この事故は、11月27日に静岡県の函南町で発生しました。
渋谷での事故の3日後ですので、とても近い日付での発生だと言えます。

発生場所は、渋谷のように道路工事ではないのですが、発生状況などは、近いのではないかと思います。

続けざまに起こった、倒壊崩壊事故です。
これから年度末まで、休む暇もないほどの繁忙期になる所も多いと思います。
忙しくなると、どうしても安全対策が後回しになり、事故が起こりやすくなります。

忙しい時期でも、事故防止対策を怠ると事故につながるのですから、この連続した事故を事例として、災害防止に役立てばと思い、紹介したいと思います。

静岡県函南町 壁が崩壊、2人死傷 下水工事現場で下敷き
(平成26年11月27日)

11月27日午前11時40分ごろ、函南町柏谷の下水道工事現場でコンクリート壁が崩壊し、作業員の2人が下敷きとなった。2人はその後救出されたが、1名は搬送先の病院で死亡した。もう1名は治療を受けている。

三島署や町によると、事故当時2人を含め4人で下水道管の埋設工事を行っていた。地上から深さ1メートルほど掘削した地点で管を設置する準備をしていたところ、隣接する民家の高さ約2メートルのコンクリート壁が突然倒れてきたという。

工事は町から受注した町内の建設業者が9月26日から来年2月27日までの契約で施工していた。佐口則保副町長は「亡くなられた方には心からご冥福をお祈りいたします」とした上で、工事を中断させ、安全対策を万全にした後に地域住民による確認を経てから再開する考えを示した。

静岡新聞

この事故の型は「倒壊・崩壊」で、起因物は「構築物(コンクリート壁)」です。

掘削作業中に、隣接する民家の外壁が倒れてきた事故です。

事故現場の写真を見てみると、地面は土なので、道路なのではなく、民地につながる部分に下水道管を埋設していたのではと推測されます。

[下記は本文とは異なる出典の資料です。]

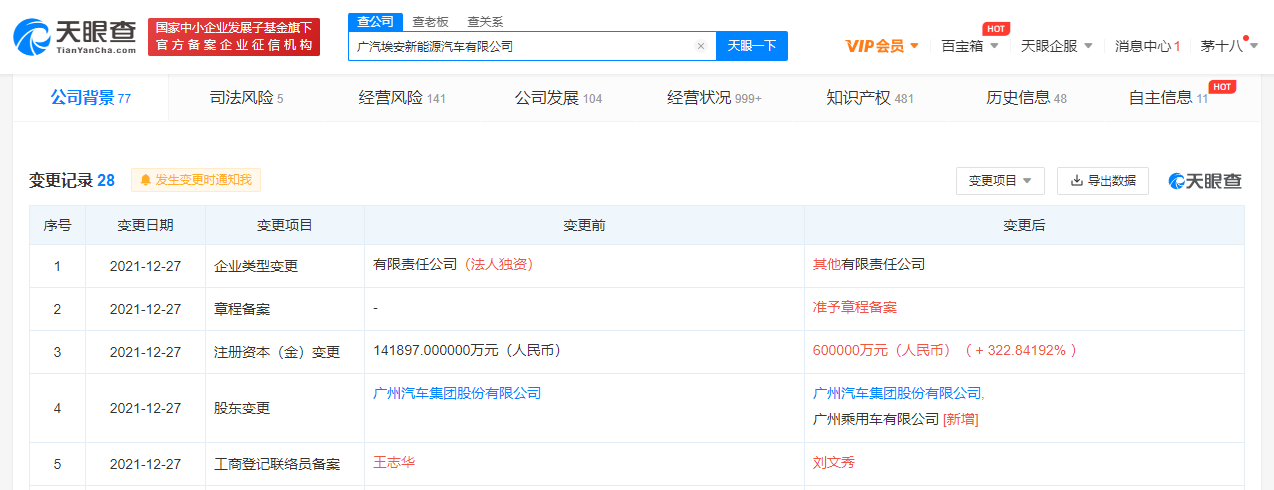Screen dimensions: 1274x490
Task: Switch to the 知识产权 tab
Action: [869, 98]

下水道管は、道路の下に浄化センターまでつながる本管が埋設させれています。
この本管には50メートル置きくらいで、監視用のマンホールがあります。
道路を走っていると、マンホールの蓋があるのはよく見かけますね。
マンホールは電気や水道用のものもあるので、全て下水用というわけではありませんが、大体マンホールの下には下水が走っていると考えてよいと思います。

各家庭や施設の下水は、この本管に接続します。
家でトイレの水は本管に流入し、あとは流れ流れて浄化センターまで行くのです。

水道管やガス管、下水道管は、地上を這わすことは、ほぼありません。
川を超える場合は、橋に下や横を露出で配管されますが、それ以外だと、よほどの事情がない限り、地中に埋設されます。

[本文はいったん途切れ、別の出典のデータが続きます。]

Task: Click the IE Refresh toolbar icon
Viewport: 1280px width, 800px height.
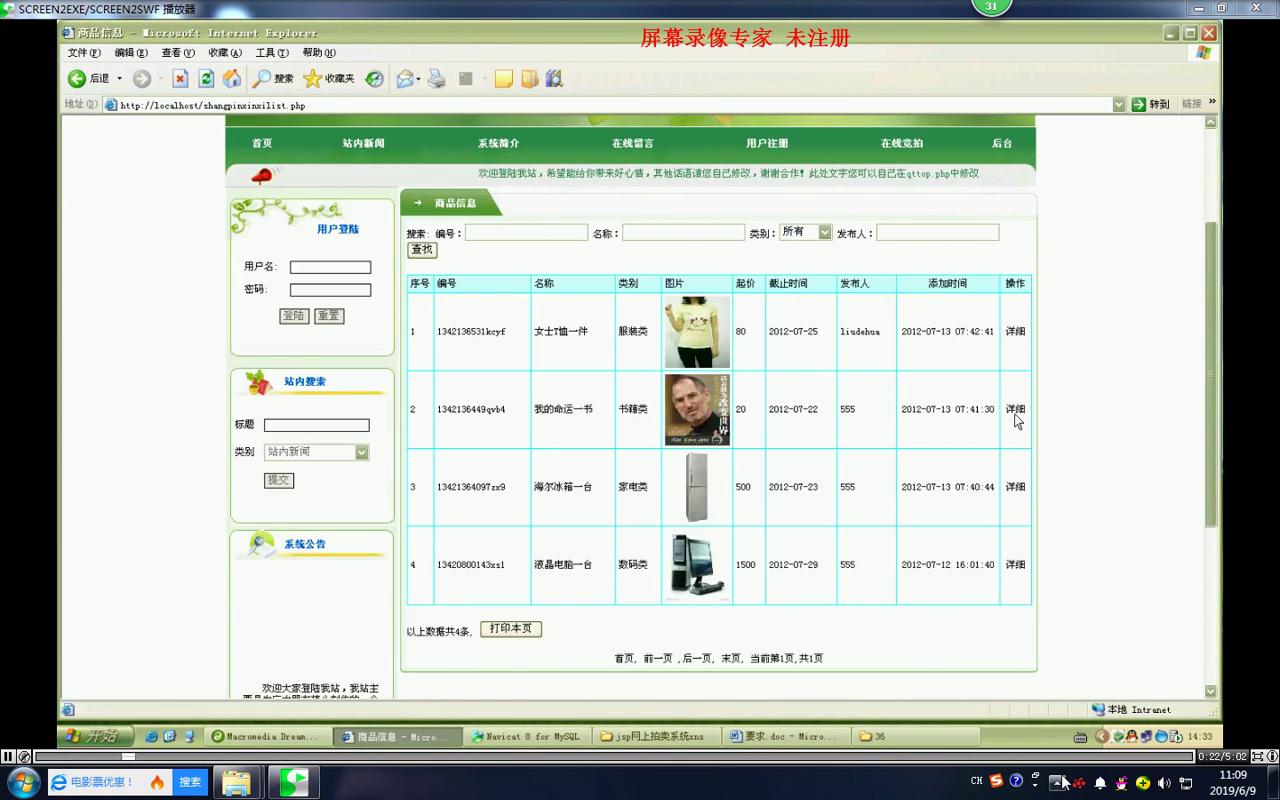Action: click(206, 79)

大きな理由は人が容易に触れないようにすることや、石などがぶつかって破損しないようにする、また環境の変化に影響を受けないようにすることなどでしょう。

確かに下水道管は、汚水が流れているパイプなので、なるべく人目につかないようにというのも、人情でしょう。

さて、今回の工事では、そんな下水道管を地下に設置し、埋め戻す工事の最中に発生しました。

事故の状況から、民家庭を囲うコンクリート製の外壁のすぐ側を掘っていたようです。

コンクリート壁などは、地上に見えているところだけではありません。
地中にも倒れないように根入れされています。
コンクリート壁の両側を土で支えられているからこそ、倒れないのです。
もし片側でも土の支えがなくなると、コンクリート壁は、不安定になります。
これがどんな状態かは、何となく想像できますよね?

少しバランスを崩すと、自重に耐えられず、容易に倒れ落ちてしまう状態でした。

どれほどの幅で、掘削していたかなどの詳細はわかりません。
しかしコンクリート壁のすぐ側を掘っているにも関わらず、倒壊防止対策をとっていなかったことが、この事故の直接原因になりました。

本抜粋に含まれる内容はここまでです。